● **Assignment**
What lines in the records below hold the string "will"? Please show them.

- - - -

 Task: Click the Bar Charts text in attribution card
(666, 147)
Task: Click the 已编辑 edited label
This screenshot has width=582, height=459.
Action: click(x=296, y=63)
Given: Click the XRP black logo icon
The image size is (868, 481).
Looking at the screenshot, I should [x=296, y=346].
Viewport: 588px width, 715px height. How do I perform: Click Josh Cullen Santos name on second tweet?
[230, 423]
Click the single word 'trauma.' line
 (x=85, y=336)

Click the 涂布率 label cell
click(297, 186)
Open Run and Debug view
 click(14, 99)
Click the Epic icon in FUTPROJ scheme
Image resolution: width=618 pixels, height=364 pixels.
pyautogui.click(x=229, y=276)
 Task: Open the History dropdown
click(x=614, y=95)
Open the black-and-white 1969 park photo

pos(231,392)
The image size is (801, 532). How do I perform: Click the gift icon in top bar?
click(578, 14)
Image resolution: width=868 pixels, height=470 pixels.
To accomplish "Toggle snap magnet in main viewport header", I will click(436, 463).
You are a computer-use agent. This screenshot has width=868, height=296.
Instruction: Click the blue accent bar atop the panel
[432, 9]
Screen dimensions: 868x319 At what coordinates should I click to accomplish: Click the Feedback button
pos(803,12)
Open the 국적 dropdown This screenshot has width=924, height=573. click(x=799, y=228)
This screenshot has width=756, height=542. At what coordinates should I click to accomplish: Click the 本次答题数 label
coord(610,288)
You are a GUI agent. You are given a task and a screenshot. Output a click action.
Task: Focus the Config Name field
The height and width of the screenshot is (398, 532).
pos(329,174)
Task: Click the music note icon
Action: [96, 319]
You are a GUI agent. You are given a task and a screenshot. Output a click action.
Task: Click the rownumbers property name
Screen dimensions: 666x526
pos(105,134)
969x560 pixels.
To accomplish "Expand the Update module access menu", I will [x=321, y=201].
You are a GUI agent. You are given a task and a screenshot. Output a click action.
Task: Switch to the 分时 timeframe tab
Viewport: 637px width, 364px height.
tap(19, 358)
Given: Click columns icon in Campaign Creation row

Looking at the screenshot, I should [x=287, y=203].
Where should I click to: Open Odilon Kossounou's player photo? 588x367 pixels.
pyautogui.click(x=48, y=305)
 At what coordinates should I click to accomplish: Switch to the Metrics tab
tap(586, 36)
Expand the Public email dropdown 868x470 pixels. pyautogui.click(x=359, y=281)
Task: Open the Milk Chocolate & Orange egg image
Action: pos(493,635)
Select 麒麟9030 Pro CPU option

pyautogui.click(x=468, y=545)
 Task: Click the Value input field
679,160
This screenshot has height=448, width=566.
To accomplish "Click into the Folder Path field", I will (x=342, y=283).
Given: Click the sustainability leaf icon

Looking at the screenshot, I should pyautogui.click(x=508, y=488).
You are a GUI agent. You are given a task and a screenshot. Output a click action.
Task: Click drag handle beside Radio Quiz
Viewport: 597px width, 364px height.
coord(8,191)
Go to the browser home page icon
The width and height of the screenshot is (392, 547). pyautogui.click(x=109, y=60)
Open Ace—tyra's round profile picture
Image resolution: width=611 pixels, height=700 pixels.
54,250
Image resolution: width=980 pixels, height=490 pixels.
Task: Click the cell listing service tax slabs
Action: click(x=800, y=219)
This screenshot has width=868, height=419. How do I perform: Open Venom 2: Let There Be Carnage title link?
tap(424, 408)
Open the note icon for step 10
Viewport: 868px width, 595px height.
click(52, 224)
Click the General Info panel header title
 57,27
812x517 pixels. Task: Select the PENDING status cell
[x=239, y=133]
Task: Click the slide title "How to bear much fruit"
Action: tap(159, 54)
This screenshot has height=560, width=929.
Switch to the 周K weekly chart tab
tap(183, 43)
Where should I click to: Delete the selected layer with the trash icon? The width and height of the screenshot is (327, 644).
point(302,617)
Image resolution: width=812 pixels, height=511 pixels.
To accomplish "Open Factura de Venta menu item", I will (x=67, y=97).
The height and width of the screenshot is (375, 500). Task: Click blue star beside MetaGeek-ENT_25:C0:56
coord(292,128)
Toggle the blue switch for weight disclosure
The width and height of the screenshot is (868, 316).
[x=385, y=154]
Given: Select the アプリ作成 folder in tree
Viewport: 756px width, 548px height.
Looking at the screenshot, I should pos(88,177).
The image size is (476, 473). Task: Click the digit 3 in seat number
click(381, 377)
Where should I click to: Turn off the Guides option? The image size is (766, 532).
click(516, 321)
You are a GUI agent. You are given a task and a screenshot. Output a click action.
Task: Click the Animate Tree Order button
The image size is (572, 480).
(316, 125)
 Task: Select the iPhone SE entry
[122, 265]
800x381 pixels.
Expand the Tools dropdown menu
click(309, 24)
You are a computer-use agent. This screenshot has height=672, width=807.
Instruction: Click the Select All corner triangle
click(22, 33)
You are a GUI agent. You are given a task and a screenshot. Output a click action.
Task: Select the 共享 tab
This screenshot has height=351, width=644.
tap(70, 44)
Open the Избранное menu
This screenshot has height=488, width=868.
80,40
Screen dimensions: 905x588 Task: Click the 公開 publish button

- - - -

● **Problem solution**
To accomplish "Toggle snap magnet in main viewport header", I will click(436, 463).
To accomplish "Expand the Update module access menu", I will [x=321, y=201].
To accomplish "Click into the Folder Path field", I will (x=342, y=283).
To accomplish "Open Factura de Venta menu item", I will (x=67, y=97).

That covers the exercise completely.